What the task asks
An exact reproduction of the data below is expected, free of images.
---
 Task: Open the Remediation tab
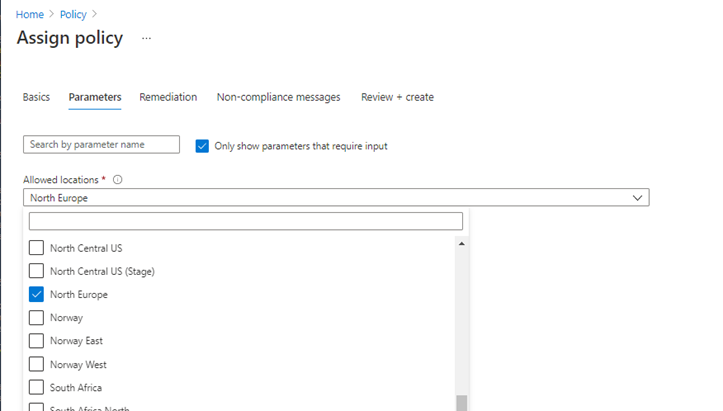coord(168,97)
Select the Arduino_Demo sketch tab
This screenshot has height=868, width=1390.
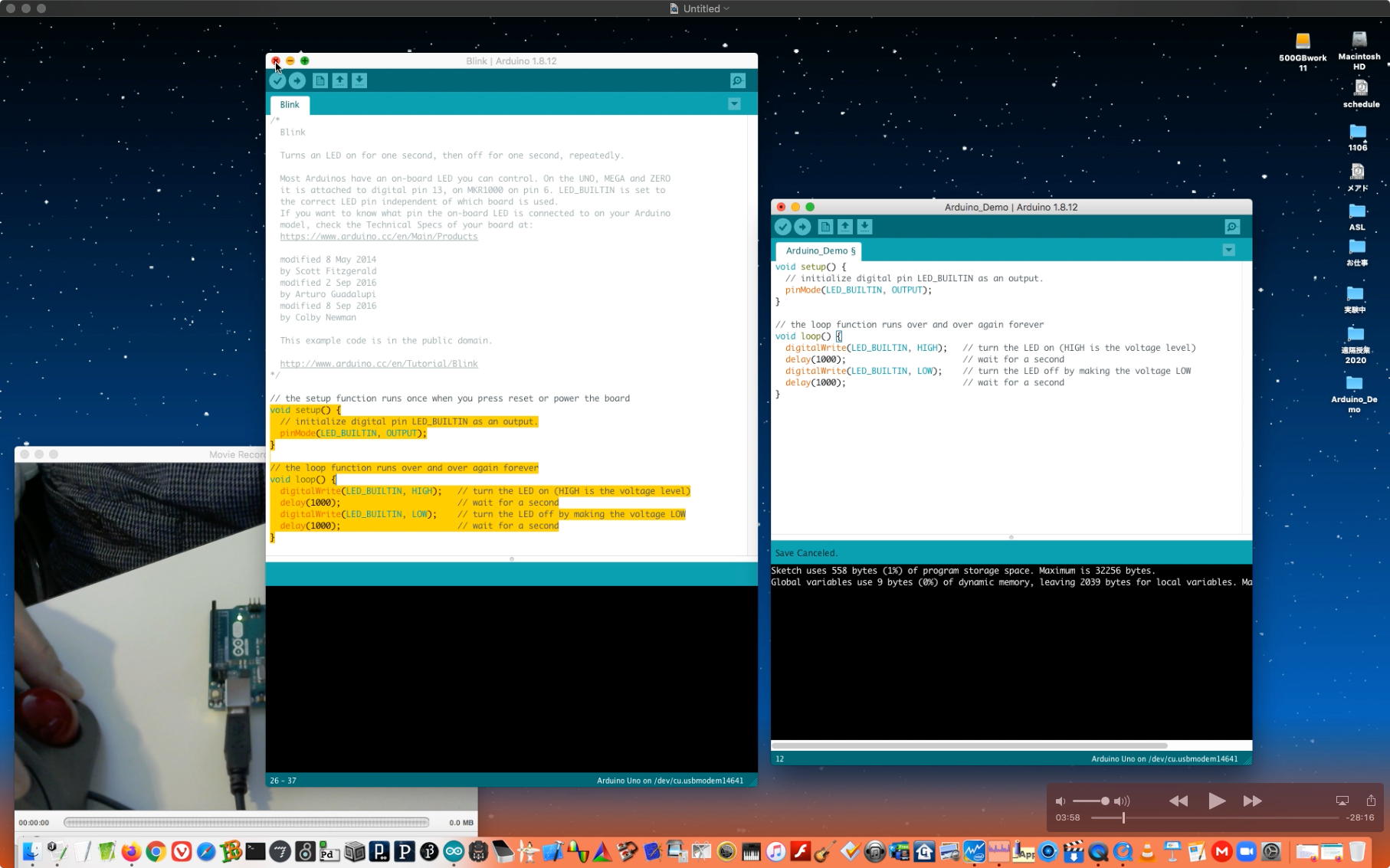coord(819,251)
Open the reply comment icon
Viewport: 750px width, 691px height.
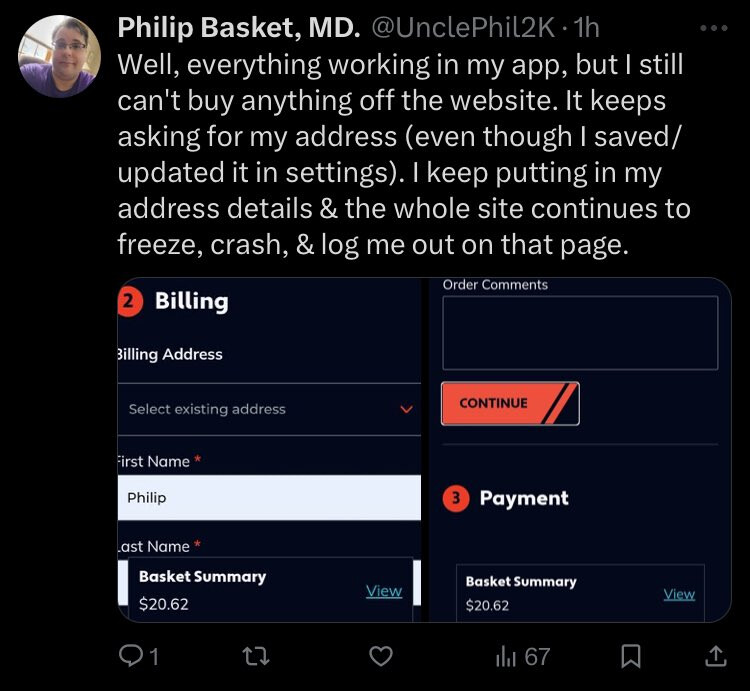130,656
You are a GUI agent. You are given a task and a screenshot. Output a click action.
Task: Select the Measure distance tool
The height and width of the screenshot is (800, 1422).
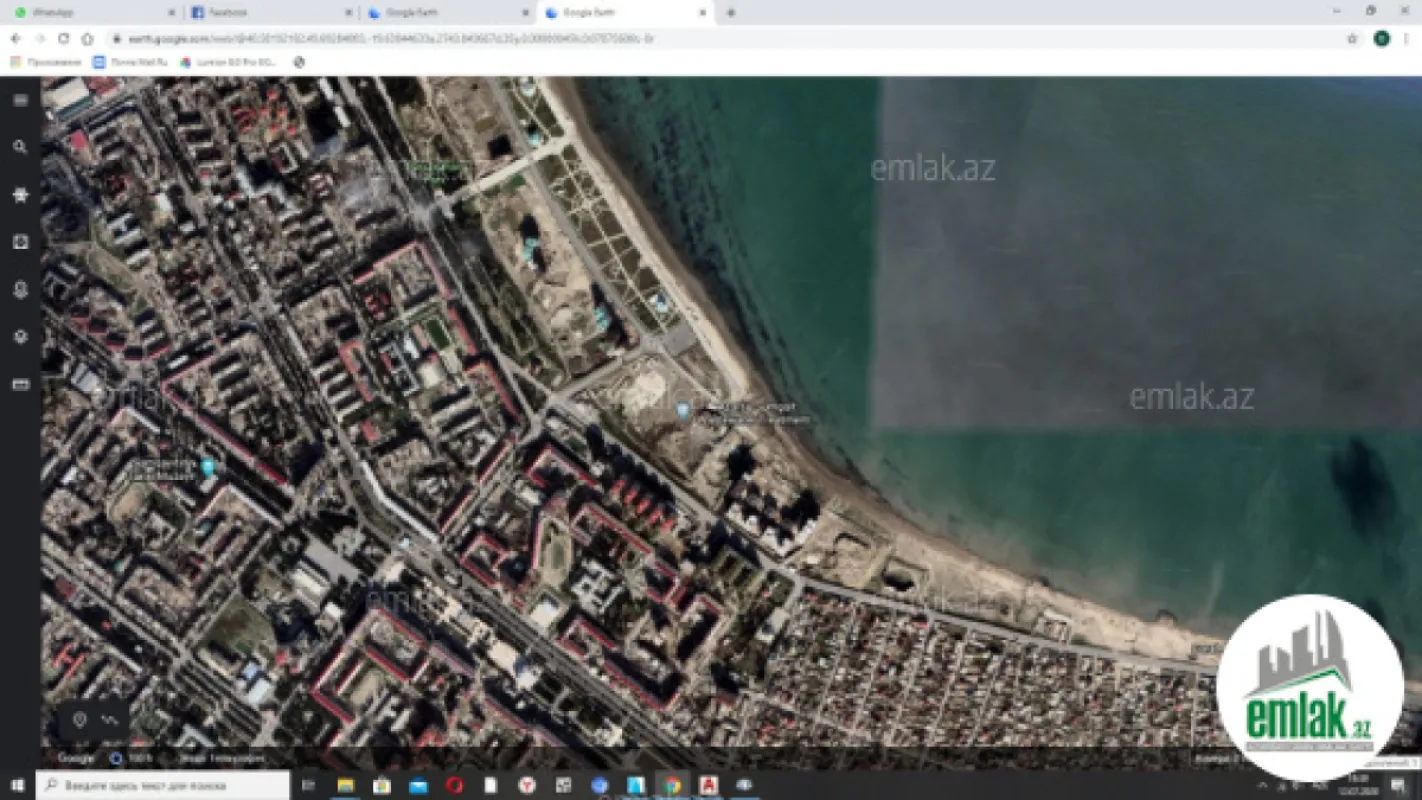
---
Result for this exercise
 Task: Open the Remediation tab
coord(168,97)
Select the Arduino_Demo sketch tab
This screenshot has height=868, width=1390.
coord(819,251)
Open the reply comment icon
Viewport: 750px width, 691px height.
130,656
You are a GUI agent. You are given a task and a screenshot. Output a click action.
Task: Select the Measure distance tool
The height and width of the screenshot is (800, 1422).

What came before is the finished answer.